━━ Data ━━

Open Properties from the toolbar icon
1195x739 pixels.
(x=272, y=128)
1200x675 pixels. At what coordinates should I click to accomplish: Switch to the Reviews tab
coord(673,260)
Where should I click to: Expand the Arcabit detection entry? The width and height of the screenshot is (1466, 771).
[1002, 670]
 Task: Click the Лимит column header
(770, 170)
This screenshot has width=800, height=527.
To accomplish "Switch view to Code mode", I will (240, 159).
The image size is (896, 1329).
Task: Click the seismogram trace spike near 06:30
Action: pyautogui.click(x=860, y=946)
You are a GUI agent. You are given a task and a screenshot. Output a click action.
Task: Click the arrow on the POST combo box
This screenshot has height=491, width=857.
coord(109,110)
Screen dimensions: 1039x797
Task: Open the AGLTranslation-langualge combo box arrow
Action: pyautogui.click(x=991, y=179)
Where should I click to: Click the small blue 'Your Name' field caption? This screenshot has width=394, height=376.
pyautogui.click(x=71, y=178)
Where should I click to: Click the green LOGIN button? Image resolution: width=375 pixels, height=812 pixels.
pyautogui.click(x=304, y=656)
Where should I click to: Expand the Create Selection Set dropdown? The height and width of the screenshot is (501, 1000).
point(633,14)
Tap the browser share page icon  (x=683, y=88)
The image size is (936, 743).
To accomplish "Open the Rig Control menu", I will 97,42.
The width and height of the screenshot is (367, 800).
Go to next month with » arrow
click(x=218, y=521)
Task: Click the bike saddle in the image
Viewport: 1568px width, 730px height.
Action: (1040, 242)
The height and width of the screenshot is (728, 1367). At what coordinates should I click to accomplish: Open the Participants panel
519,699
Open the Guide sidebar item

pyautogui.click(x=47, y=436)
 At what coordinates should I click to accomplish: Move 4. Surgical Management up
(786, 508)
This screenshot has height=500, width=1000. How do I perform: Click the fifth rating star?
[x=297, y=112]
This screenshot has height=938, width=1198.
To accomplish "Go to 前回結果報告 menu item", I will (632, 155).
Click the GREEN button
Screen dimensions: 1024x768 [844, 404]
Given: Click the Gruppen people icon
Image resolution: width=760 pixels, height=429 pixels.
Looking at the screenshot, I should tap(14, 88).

━━━

#### What the task asks
Copy out each line carrying the string "icon" from the data.

#### Output
Open Properties from the toolbar icon
Tap the browser share page icon  (x=683, y=88)
Given: Click the Gruppen people icon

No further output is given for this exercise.